Разумеется, подобные диалоги протекали безмолвно, но супруги слишком хорошо знали друг друга, чтобы не угадать каждое слово, каждое намерение.
“Ты вульгарен. Ешь неопрятно, обжираешься луком, как простонародье. А я всю жизнь ем, как птичка. Так меня еще отец называл: “моя птичка”. А первый муж — он у меня был не только музыкант, но и поэт — называл меня своей хрупкой голубкой”.

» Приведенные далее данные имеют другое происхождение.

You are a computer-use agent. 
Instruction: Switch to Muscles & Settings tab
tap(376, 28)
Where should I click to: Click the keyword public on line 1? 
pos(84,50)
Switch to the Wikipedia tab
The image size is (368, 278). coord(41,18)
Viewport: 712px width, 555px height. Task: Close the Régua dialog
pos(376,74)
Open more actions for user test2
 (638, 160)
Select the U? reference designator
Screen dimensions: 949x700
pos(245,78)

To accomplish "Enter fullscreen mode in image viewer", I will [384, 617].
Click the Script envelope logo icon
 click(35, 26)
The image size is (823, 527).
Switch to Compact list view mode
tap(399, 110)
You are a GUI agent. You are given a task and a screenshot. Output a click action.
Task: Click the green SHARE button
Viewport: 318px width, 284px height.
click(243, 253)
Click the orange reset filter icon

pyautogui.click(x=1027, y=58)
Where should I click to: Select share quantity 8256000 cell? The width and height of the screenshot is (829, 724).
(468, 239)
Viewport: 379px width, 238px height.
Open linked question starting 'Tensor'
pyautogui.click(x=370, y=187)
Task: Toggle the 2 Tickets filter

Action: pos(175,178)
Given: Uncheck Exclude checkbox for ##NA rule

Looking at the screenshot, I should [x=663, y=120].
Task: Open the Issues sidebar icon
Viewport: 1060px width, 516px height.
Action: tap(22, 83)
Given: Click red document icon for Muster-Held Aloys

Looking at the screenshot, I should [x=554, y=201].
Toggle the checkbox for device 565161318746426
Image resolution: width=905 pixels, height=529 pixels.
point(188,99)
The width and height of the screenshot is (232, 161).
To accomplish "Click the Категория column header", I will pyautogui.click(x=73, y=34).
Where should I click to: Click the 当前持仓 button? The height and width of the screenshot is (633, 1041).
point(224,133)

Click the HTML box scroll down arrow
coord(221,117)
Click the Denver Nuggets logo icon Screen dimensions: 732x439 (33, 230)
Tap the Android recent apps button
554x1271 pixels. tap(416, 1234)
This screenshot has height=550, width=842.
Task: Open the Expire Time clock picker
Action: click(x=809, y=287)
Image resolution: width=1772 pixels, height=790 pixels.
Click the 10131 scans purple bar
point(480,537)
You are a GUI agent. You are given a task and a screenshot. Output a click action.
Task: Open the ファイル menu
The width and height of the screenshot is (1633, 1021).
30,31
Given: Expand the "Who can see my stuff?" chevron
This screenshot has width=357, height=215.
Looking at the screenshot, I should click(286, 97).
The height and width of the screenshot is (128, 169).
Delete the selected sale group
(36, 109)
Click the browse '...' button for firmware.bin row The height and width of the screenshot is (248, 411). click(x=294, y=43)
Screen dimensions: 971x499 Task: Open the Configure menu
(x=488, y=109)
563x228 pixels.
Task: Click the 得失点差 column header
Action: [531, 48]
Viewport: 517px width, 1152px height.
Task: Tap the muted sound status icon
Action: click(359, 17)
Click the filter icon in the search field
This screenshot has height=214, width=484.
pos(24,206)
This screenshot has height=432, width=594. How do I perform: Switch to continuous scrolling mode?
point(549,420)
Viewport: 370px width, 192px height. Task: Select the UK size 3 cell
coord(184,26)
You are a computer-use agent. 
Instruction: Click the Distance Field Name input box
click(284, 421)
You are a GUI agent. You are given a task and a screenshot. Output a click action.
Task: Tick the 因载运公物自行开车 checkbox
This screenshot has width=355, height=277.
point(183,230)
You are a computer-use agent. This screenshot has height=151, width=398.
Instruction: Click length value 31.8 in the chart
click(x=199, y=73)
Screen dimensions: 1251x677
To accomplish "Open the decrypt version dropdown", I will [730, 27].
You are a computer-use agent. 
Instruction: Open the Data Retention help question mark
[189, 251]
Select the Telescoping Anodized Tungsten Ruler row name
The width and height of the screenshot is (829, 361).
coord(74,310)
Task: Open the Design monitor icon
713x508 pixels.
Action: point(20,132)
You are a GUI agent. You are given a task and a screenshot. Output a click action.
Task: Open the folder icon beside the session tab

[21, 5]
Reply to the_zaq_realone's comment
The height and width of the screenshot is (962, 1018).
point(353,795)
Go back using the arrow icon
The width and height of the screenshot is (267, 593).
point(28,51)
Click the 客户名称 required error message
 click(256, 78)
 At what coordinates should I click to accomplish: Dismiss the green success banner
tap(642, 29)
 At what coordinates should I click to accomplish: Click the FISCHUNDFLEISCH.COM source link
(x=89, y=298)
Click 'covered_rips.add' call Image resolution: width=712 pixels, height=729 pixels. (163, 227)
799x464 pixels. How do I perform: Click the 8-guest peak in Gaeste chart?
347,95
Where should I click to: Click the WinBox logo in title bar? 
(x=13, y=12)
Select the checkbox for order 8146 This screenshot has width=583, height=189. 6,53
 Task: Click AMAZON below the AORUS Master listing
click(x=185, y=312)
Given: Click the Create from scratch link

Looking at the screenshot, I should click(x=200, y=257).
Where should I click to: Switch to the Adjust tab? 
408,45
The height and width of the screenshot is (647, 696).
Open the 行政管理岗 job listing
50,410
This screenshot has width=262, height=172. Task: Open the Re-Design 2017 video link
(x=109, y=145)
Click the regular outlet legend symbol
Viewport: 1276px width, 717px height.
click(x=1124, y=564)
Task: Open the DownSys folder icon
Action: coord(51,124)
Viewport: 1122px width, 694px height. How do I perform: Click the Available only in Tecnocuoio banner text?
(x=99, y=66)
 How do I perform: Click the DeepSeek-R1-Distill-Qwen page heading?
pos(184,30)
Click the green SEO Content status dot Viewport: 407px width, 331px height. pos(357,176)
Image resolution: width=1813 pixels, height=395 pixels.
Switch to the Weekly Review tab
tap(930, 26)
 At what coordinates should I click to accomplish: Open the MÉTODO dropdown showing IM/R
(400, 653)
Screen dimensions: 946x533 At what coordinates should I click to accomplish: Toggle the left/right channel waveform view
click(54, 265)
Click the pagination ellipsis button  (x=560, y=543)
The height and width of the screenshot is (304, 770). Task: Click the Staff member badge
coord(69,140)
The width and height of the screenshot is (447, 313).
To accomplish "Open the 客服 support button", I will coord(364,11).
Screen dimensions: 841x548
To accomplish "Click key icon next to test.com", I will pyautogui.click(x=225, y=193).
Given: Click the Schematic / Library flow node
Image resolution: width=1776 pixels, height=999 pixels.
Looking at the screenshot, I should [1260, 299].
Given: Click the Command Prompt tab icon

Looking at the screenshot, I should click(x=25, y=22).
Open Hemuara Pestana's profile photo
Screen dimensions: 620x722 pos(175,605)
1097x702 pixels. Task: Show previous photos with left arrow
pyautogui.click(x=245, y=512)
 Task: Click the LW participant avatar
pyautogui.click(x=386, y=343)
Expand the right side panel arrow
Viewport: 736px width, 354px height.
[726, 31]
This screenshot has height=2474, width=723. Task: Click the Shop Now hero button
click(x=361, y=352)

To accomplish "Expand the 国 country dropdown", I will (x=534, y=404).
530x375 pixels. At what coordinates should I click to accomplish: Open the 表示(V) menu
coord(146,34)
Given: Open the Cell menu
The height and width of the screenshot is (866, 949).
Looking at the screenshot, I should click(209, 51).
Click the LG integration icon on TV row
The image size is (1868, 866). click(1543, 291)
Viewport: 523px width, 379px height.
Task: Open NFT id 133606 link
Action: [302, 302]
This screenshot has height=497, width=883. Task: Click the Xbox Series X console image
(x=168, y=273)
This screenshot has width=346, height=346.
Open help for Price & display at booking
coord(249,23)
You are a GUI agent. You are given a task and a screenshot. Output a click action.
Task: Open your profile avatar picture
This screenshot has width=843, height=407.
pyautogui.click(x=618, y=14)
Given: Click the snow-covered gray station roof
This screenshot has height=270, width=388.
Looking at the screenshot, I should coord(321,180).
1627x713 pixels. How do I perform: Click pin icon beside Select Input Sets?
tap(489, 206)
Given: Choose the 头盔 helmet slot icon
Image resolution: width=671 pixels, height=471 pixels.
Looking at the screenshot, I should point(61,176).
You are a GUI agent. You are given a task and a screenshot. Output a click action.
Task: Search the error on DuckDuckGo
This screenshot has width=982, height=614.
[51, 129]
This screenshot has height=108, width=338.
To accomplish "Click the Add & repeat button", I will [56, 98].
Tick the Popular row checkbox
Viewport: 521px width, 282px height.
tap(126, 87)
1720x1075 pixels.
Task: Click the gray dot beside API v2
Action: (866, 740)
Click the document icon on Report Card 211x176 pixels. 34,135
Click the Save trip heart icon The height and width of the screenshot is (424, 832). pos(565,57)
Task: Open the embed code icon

Она смеялась. Не вслух. Про себя. Но как бы то ни было, смеялась.
“Он сам умер, бедняга, сам оказался хрупким”.
Но стоило ей посмотреть в сторону второго мужа, взгляд ее становился жестким.
“Ты тоже уйдешь раньше меня, хоть и считаешь себя очень крепким”.
“Я уж давно бы ушел, если бы дал обвести себя вокруг пальца. Помнишь бутылочку в подвале?..”
Теперь и он смеялся про себя. Пусть они одни в этом тихом доме, пусть они оба обречены на немоту — все это не мешает им обмениваться самыми язвительными колкостями.
“Ну, погоди! Сейчас я тебе аппетит испорчу”.
Эмиль достал из кармана блокнот, написал два слова, оторвал полоску бумаги и ловко закинул ее в тарелку жены.
Не удивляясь, Маргарита развернула записку: “Остерегайся масла”.
Она словно окаменела: это было сильней ее. Она так и не смогла привыкнуть к этой шутке. Она знала: масло не отравлено, ведь она держит его в буфете, под замком, хоть там оно тает и даже растекается.
Тем не менее она продолжала есть, хотя это было нелегко. Отомстит она после. Как — пока еще не знает. Время поразмыслить у нее будет: им обоим решительно нечем больше заниматься.
“Ты забываешь, что я женщина, а за женщиной всегда последнее слово, и, кроме того, они живут лет на пять дольше, чем мужчины. Пересчитай-ка вдов: во сколько раз их больше, чем вдовцов?”
Сам-то Эмиль остался вдовцом, но виной тому несчастный случай, а случай не в счет. Его жена попала под автобус на бульваре Сен-Мишель. Она умерла не сразу: два года промучилась, вся искалеченная. Он тогда работал. Пенсии еще не было. Вечером он приходил домой и ухаживал за ней, хозяйничал.
“Она недурно с тобой сквиталась, верно?”
Пустота. Молчание. Дождь во дворе.
“Мне часто приходит в голову: а что, если ты в конце концов устал и отделался от нее? Она принимала столько лекарств, что это было нетрудно. Она была не такая осторожная, как я, не такая хитрая. Простушка с большими красными руками — смолоду коров доила”.
Маргарита не была с ней знакома. Буэны жили в Шарантоне. Эмиль сам рассказал ей о красных руках — правда, с оттенком нежности: в те времена они еще разговаривали.
— Как странно, что руки у тебя такие белые, запястья такие тонкие, кожа чуть ли не просвечивает. Моя первая жена была из деревни, дюжая, ладная, с большими красными руками.
Эмиль достал из кармана пачку итальянских сигар; эти растрепанные чернейшие, крепчайшие сигары называют гробовыми гвоздями. Он прикурил, выпустил в воздух клуб едкого дыма, поковырял спичкой в зубах.
“Это тебе урок, старушка, а то ты у нас такая изысканная…”
“Погоди! Еще дождешься”.
Он допил стакан, прикончил бутылку, с минуту сидел неподвижно, затем с усилием встал, подошел к раковине и включил горячую воду. Покуда Маргарита, отрезая маленькие кусочки, доедала обед, он вымыл посуду, вычистил плиту — сперва бумагой, потом губкой, аккуратно завернул в старую газету кость и жир от отбивной и вынес в бачок под лестницей, но прежде тщательно запер на ключ свой буфет.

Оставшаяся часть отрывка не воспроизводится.